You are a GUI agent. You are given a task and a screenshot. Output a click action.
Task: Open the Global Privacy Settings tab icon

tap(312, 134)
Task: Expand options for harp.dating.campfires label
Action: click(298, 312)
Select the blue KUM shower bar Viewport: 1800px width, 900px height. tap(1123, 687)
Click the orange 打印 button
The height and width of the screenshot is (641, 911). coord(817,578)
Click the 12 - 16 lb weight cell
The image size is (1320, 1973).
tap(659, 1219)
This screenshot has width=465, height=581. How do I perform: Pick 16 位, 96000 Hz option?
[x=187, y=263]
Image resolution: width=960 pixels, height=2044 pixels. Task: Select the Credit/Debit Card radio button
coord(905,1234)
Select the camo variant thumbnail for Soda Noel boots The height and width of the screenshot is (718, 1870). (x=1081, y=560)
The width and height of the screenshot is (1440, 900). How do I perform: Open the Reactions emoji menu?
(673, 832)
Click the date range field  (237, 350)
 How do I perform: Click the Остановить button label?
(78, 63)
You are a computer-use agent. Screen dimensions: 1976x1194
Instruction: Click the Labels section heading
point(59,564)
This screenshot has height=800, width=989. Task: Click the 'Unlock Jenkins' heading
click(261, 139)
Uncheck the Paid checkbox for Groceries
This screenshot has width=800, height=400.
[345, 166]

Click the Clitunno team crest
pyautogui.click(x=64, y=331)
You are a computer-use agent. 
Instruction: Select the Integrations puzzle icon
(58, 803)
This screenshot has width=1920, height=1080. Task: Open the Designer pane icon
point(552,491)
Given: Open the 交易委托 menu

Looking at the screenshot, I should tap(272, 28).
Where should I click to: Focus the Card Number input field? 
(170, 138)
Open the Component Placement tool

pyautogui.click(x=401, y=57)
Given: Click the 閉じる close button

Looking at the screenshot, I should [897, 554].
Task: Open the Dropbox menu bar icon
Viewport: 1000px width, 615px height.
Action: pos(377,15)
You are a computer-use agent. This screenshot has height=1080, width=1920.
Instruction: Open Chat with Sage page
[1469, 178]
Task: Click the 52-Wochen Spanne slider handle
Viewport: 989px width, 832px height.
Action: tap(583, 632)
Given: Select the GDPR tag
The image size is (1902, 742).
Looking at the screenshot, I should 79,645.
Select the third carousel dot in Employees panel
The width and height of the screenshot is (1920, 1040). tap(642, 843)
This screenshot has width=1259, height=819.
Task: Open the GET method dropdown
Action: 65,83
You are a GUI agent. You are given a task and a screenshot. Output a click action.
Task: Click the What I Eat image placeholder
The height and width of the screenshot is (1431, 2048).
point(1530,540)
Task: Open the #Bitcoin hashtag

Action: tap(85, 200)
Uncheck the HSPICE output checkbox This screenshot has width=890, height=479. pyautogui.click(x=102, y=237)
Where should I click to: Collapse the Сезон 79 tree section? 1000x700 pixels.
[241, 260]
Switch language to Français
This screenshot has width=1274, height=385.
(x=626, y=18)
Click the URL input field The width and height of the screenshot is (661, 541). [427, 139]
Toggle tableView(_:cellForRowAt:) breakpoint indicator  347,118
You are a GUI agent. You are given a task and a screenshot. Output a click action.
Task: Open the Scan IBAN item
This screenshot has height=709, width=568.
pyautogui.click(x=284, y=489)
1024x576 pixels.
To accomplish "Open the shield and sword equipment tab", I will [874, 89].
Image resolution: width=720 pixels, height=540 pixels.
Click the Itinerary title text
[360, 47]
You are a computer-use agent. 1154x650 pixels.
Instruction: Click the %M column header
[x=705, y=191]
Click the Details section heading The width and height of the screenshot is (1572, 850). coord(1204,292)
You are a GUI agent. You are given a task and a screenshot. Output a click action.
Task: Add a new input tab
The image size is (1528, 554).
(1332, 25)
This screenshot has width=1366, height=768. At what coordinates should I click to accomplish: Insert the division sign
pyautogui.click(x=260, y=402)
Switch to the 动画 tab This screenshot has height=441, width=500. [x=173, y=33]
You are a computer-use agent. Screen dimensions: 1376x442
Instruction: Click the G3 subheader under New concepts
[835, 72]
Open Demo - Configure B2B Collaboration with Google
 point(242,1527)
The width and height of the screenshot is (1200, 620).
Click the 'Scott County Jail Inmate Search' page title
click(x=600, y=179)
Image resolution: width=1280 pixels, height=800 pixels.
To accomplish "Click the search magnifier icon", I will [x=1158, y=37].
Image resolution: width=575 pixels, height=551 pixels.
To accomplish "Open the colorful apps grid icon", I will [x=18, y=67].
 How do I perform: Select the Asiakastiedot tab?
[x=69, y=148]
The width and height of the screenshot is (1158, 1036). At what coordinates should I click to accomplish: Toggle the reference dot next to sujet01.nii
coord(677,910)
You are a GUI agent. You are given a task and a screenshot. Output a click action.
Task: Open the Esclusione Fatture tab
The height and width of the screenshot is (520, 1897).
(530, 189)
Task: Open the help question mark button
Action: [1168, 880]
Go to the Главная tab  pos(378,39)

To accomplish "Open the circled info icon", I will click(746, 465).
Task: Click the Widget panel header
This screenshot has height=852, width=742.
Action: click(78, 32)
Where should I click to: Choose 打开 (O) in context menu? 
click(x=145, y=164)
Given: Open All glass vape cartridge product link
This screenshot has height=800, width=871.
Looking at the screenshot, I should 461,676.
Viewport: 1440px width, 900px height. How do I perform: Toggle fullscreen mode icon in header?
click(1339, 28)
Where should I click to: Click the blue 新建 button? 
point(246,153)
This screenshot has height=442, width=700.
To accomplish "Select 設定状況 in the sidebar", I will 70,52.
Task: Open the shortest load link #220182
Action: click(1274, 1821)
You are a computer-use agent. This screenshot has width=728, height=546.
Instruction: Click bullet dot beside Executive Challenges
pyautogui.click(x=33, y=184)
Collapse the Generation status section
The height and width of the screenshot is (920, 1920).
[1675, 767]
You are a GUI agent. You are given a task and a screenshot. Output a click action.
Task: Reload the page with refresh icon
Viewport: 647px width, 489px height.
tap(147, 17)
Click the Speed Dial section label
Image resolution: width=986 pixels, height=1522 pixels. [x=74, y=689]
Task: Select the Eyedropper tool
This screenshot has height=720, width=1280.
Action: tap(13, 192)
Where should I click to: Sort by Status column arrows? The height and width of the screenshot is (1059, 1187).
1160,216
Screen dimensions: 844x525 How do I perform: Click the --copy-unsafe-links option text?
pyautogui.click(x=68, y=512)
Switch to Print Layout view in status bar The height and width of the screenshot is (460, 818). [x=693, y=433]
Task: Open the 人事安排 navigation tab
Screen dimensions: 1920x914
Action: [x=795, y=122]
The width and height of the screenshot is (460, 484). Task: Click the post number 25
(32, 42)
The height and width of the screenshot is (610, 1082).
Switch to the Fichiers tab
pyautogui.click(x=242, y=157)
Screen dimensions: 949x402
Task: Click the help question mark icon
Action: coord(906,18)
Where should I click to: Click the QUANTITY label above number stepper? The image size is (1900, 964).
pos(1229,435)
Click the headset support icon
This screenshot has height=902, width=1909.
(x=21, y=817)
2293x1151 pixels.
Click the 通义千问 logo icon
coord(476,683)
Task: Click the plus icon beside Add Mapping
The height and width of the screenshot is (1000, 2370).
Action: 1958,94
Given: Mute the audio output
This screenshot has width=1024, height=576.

- GOAL
Copy out the records above word for word, every line in its original order.

- TASK OUTPUT
You are a GUI agent. You are given a task and a screenshot. Output a click action.
Task: Open the Global Privacy Settings tab icon

tap(312, 134)
Task: Expand options for harp.dating.campfires label
Action: click(298, 312)
Select the blue KUM shower bar Viewport: 1800px width, 900px height. tap(1123, 687)
Click the orange 打印 button
The height and width of the screenshot is (641, 911). coord(817,578)
Click the 12 - 16 lb weight cell
The image size is (1320, 1973).
tap(659, 1219)
This screenshot has width=465, height=581. How do I perform: Pick 16 位, 96000 Hz option?
[x=187, y=263]
Image resolution: width=960 pixels, height=2044 pixels. Task: Select the Credit/Debit Card radio button
coord(905,1234)
Select the camo variant thumbnail for Soda Noel boots The height and width of the screenshot is (718, 1870). (x=1081, y=560)
The width and height of the screenshot is (1440, 900). How do I perform: Open the Reactions emoji menu?
(673, 832)
Click the date range field  (237, 350)
 How do I perform: Click the Остановить button label?
(78, 63)
You are a computer-use agent. Screen dimensions: 1976x1194
Instruction: Click the Labels section heading
point(59,564)
This screenshot has height=800, width=989. Task: Click the 'Unlock Jenkins' heading
click(261, 139)
Uncheck the Paid checkbox for Groceries
This screenshot has width=800, height=400.
[345, 166]

Click the Clitunno team crest
pyautogui.click(x=64, y=331)
You are a computer-use agent. 
Instruction: Select the Integrations puzzle icon
(58, 803)
This screenshot has width=1920, height=1080. Task: Open the Designer pane icon
point(552,491)
Given: Open the 交易委托 menu

Looking at the screenshot, I should tap(272, 28).
Where should I click to: Focus the Card Number input field? 
(170, 138)
Open the Component Placement tool

pyautogui.click(x=401, y=57)
Given: Click the 閉じる close button

Looking at the screenshot, I should [897, 554].
Task: Open the Dropbox menu bar icon
Viewport: 1000px width, 615px height.
Action: pos(377,15)
You are a computer-use agent. This screenshot has height=1080, width=1920.
Instruction: Open Chat with Sage page
[1469, 178]
Task: Click the 52-Wochen Spanne slider handle
Viewport: 989px width, 832px height.
Action: tap(583, 632)
Given: Select the GDPR tag
The image size is (1902, 742).
Looking at the screenshot, I should 79,645.
Select the third carousel dot in Employees panel
The width and height of the screenshot is (1920, 1040). tap(642, 843)
This screenshot has width=1259, height=819.
Task: Open the GET method dropdown
Action: 65,83
You are a GUI agent. You are given a task and a screenshot. Output a click action.
Task: Click the What I Eat image placeholder
The height and width of the screenshot is (1431, 2048).
point(1530,540)
Task: Open the #Bitcoin hashtag

Action: tap(85, 200)
Uncheck the HSPICE output checkbox This screenshot has width=890, height=479. pyautogui.click(x=102, y=237)
Where should I click to: Collapse the Сезон 79 tree section? 1000x700 pixels.
[241, 260]
Switch language to Français
This screenshot has width=1274, height=385.
(x=626, y=18)
Click the URL input field The width and height of the screenshot is (661, 541). [427, 139]
Toggle tableView(_:cellForRowAt:) breakpoint indicator  347,118
You are a GUI agent. You are given a task and a screenshot. Output a click action.
Task: Open the Scan IBAN item
This screenshot has height=709, width=568.
pyautogui.click(x=284, y=489)
1024x576 pixels.
To accomplish "Open the shield and sword equipment tab", I will [874, 89].
Image resolution: width=720 pixels, height=540 pixels.
Click the Itinerary title text
[360, 47]
You are a computer-use agent. 1154x650 pixels.
Instruction: Click the %M column header
[x=705, y=191]
Click the Details section heading The width and height of the screenshot is (1572, 850). coord(1204,292)
You are a GUI agent. You are given a task and a screenshot. Output a click action.
Task: Add a new input tab
The image size is (1528, 554).
(1332, 25)
This screenshot has width=1366, height=768. At what coordinates should I click to accomplish: Insert the division sign
pyautogui.click(x=260, y=402)
Switch to the 动画 tab This screenshot has height=441, width=500. [x=173, y=33]
You are a computer-use agent. Screen dimensions: 1376x442
Instruction: Click the G3 subheader under New concepts
[835, 72]
Open Demo - Configure B2B Collaboration with Google
 point(242,1527)
The width and height of the screenshot is (1200, 620).
Click the 'Scott County Jail Inmate Search' page title
click(x=600, y=179)
Image resolution: width=1280 pixels, height=800 pixels.
To accomplish "Click the search magnifier icon", I will [x=1158, y=37].
Image resolution: width=575 pixels, height=551 pixels.
To accomplish "Open the colorful apps grid icon", I will [x=18, y=67].
 How do I perform: Select the Asiakastiedot tab?
[x=69, y=148]
The width and height of the screenshot is (1158, 1036). At what coordinates should I click to accomplish: Toggle the reference dot next to sujet01.nii
coord(677,910)
You are a GUI agent. You are given a task and a screenshot. Output a click action.
Task: Open the Esclusione Fatture tab
The height and width of the screenshot is (520, 1897).
(530, 189)
Task: Open the help question mark button
Action: [1168, 880]
Go to the Главная tab  pos(378,39)

To accomplish "Open the circled info icon", I will click(746, 465).
Task: Click the Widget panel header
This screenshot has height=852, width=742.
Action: click(78, 32)
Where should I click to: Choose 打开 (O) in context menu? 
click(x=145, y=164)
Given: Open All glass vape cartridge product link
This screenshot has height=800, width=871.
Looking at the screenshot, I should 461,676.
Viewport: 1440px width, 900px height. How do I perform: Toggle fullscreen mode icon in header?
click(1339, 28)
Where should I click to: Click the blue 新建 button? 
point(246,153)
This screenshot has height=442, width=700.
To accomplish "Select 設定状況 in the sidebar", I will 70,52.
Task: Open the shortest load link #220182
Action: click(1274, 1821)
You are a computer-use agent. This screenshot has width=728, height=546.
Instruction: Click bullet dot beside Executive Challenges
pyautogui.click(x=33, y=184)
Collapse the Generation status section
The height and width of the screenshot is (920, 1920).
[1675, 767]
You are a GUI agent. You are given a task and a screenshot. Output a click action.
Task: Reload the page with refresh icon
Viewport: 647px width, 489px height.
tap(147, 17)
Click the Speed Dial section label
Image resolution: width=986 pixels, height=1522 pixels. [x=74, y=689]
Task: Select the Eyedropper tool
This screenshot has height=720, width=1280.
Action: tap(13, 192)
Where should I click to: Sort by Status column arrows? The height and width of the screenshot is (1059, 1187).
1160,216
Screen dimensions: 844x525 How do I perform: Click the --copy-unsafe-links option text?
pyautogui.click(x=68, y=512)
Switch to Print Layout view in status bar The height and width of the screenshot is (460, 818). [x=693, y=433]
Task: Open the 人事安排 navigation tab
Screen dimensions: 1920x914
Action: [x=795, y=122]
The width and height of the screenshot is (460, 484). Task: Click the post number 25
(32, 42)
The height and width of the screenshot is (610, 1082).
Switch to the Fichiers tab
pyautogui.click(x=242, y=157)
Screen dimensions: 949x402
Task: Click the help question mark icon
Action: coord(906,18)
Where should I click to: Click the QUANTITY label above number stepper? The image size is (1900, 964).
pos(1229,435)
Click the headset support icon
This screenshot has height=902, width=1909.
(x=21, y=817)
2293x1151 pixels.
Click the 通义千问 logo icon
coord(476,683)
Task: Click the plus icon beside Add Mapping
The height and width of the screenshot is (1000, 2370).
Action: 1958,94
Given: Mute the audio output
This screenshot has width=1024, height=576.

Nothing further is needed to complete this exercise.